First let me explain why this isn't throwing away any information. Say there are levels A, B, C, and we have $I_B$ and $I_C$, the indicators for being in level B and C. An individual is in level A if and only if $I_B = 0$ (not in B) and $I_C = 0$ (not in C). So we still have kept track of the individuals in level A. This works for any number of levels.

Now as you note we could code the same information with three indicator variables $I_A$, $I_B$ and $I_C$. The reason why we don't is known as multicollinearity. In short, the columns of the regression matrix won't be linearly independent.
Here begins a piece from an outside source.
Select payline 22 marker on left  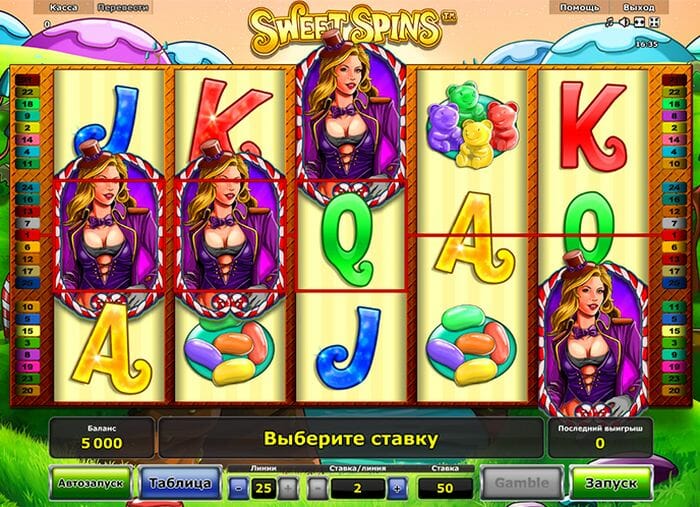click(28, 92)
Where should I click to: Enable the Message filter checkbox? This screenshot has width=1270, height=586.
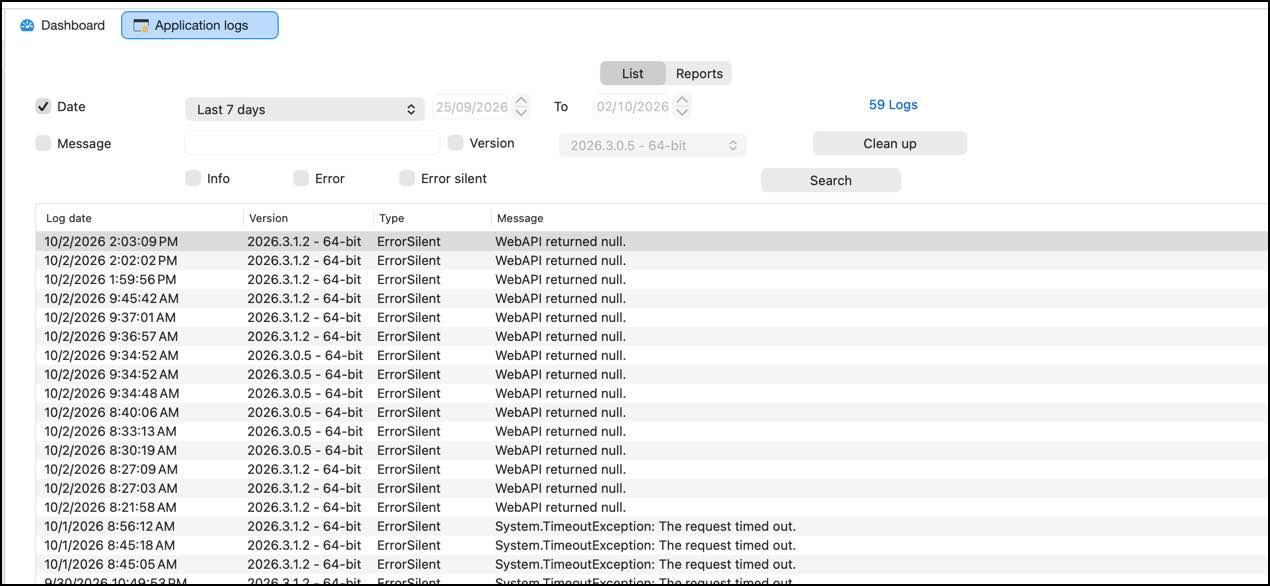point(43,143)
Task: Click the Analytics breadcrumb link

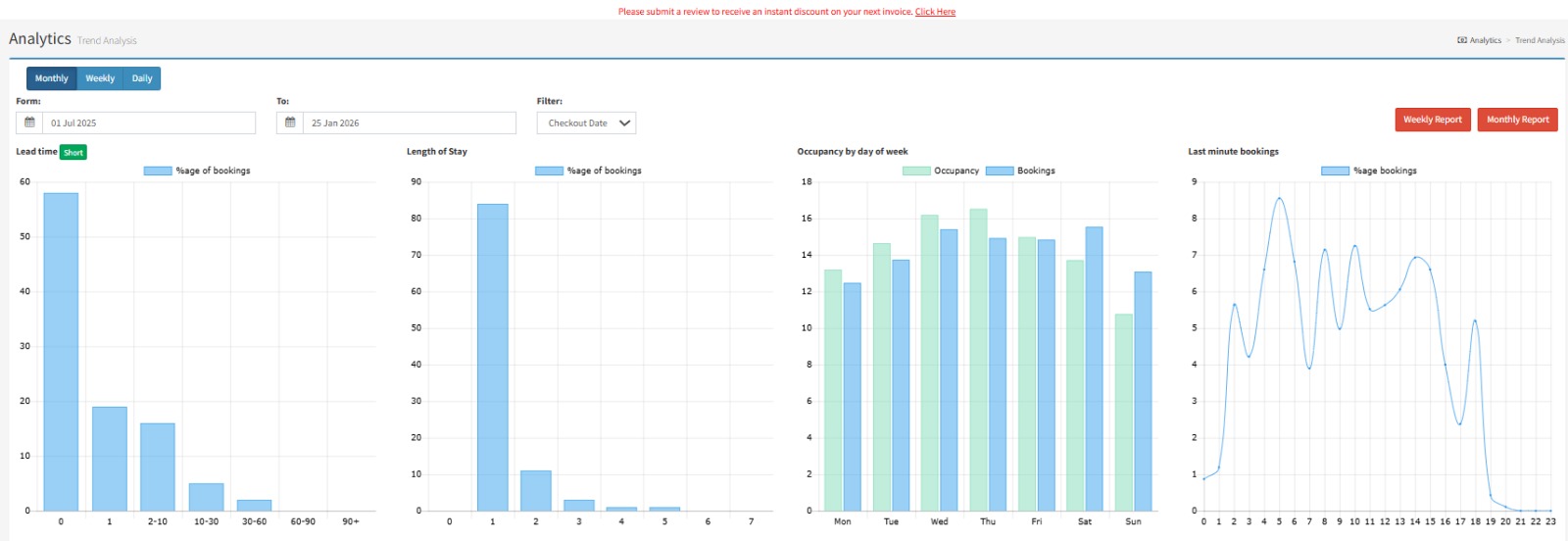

This means the matrix $X^T X$ is not invertible, so we can't perform linear regression, as we need to calculate this inverse to calculate the regression estimates $\hat{\beta} = \left(X^T X\right)^{-1}X^T y$.

To take a really simple example, say we have two individuals, one in each of two levels A and B, and an intercept term in our regression.

The regression matrix $X$ will be \begin{equation} X = \begin{bmatrix} 1 & 1 & 0 \\ 1 & 0 & 1 \\ \end{bmatrix} \end{equation} Then \begin{align} X^T X & = \begin{bmatrix} 1 & 1\\ 1 & 0\\ 0 & 1\\ \end{bmatrix} \begin{bmatrix} 1 & 1 & 0 \\ 1 & 0 & 1 \\ \end{bmatrix}\\ & = \begin{bmatrix} 2 & 1 & 1 \\ 1 & 1 & 0 \\ 1 & 0 & 1\\ \end{bmatrix} \end{align}

You can then see that adding the second and third columns of $X^T X$ gives the first column, so the inverse can't be computed.

This applies in general the Wikipedia page on multicollinearity gives more of an explanation.

If there is an exact linear relationship (perfect multicollinearity) among the independent variables, at least one of the columns of $X$ is a linear combination of the others, and so the rank of $X$ (and therefore of $X^T X$) is less than $k+1$, and the matrix $X^T X$ will not be invertible.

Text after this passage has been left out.